Hamra is a central district in Beirut with a mixed population, a Muslim-majority, and a powerful hegemony of Eurocentric modernity as the home of the missionary American University of Beirut and the country’s secularizing and Eurocentric cosmopolitan cultural scene. Dahieh is Beirut’s southern suburb, considered to be the stronghold of the country’s most powerful Shia political party: Hezbollah. There, in a space described as an ‘Islamic milieu’ (Deeb & Harb, Citation2011), my participants explained how a ‘fashion hijab-wearing woman’ – meaning a woman wearing a hijab that is in line with the latest trends and that greatly resembles non-Islamic dress and appearance – might have a chance to work in the ‘backstage’ of a bank, although this remains unlikely. A woman wearing more conservative Islamic dress did not where the Abaya (a long black cloak) and the Isharb (a conservative form of long hijab) emerged as pertinent examples of the abjection of any difference from modern secular and ‘international’ wear – with the international referring to the western.

Consequently, this exclusion could not be reduced to the dominant lenses of sectarianism or religious difference in Lebanon as Lebanese Muslims themselves emerged as significant exclusionary actors. The criteria on which the gradual acceptance in the bank’s backstage in Dahieh was developing resembles globalized westernized dress and appearance while the banking sector pursued a performance of modernizing secularism. Aware that Islamic dress, particularly for women, functions as an avatar of the wider erasure of the Islamic (Brayson, Citation2019), I hold that this absencing is deeply entwined with Eurocentric modernity and the banking sector’s performance of the Eurocentrically modern identity for which it is celebrated in public and scholarly work.

Ultimately, the designation of Dahieh as an ‘Islamic milieu’ appeared to have its limitations as Muslim-affiliated political and even economic power seemed incapable of decentring Lebanese banking’s erasure of the Islamic. In this respect, questions of self-orientalism and self-hate where a desire to distance oneself from Islam is internalized among Muslims themselves (See Bayrakli & Hafez Citation2018; Grosfoguel & Mielants Citation2006) appear relevant to the analysis. Indeed, Eurocentric modernity appears to be working not only through those at the top of the racial, religious, and gendered hierarchy but also through everyday Muslims. This, importantly, helps make sense of how little relevance and impact the rise in Muslim politico-economic power over the past decades has had in alleviating the aggression against Muslim women or shifting the erasing pursuit of Islamic visibility.

It is worth noting here that no participant mentioned Islamic banking, which entered Lebanon relatively recently in 2004. With assets in 2012 at less than 1% of the banking market, this sector remains subordinate, under-developed and unable to contend with conventional banks (Jouni, Citation2012).
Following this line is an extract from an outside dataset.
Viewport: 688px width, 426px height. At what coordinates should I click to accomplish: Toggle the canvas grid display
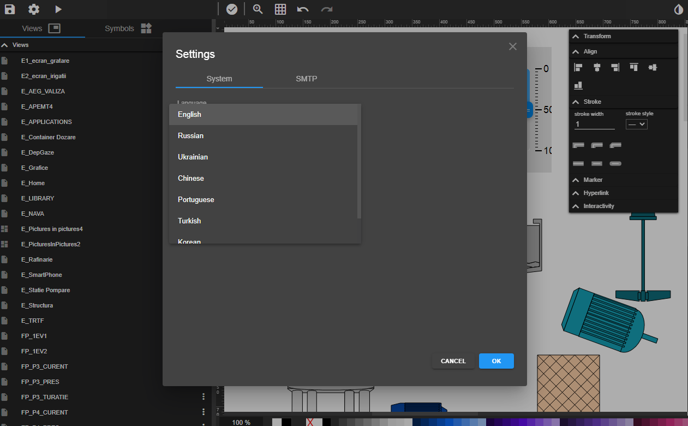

With limitations of space and scope and the multiple particularities of this banking type, especially in terms of its complex relation to Eurocentric modernity, the lack of data on the presence or absence of visibly-Muslim women within it, and its potential role in challenging this exclusion of visibly Muslim women, it remains beyond the scope of this paper.

Development, racialization and the post-colonial nation-state

As conversations in the field developed, hijab-wearing women argued that their exclusion from the banking sector was deeply entwined with wider stereotyping in Lebanese society:

If they see you as a committed Muslim, they will have these stereotypes: these are ignorant people, these are poor people [… .] Someone who is old-minded, traditional, not modern, not progressive. (Nadine)

For them [the hijab] is backwardness and tazammot [pejorative extreme strictness] and they still see it in that light. No matter how educated you are, no matter how much you have more skills, the hijab is still in that frame of backwardness. (Maha)

In such common formulations, the specific Eurocentric conceptualization of progress emerged hegemonic. While economic progress and growth were central, participants explained that progress here engulfed wider questions ranging from education to ‘manners’.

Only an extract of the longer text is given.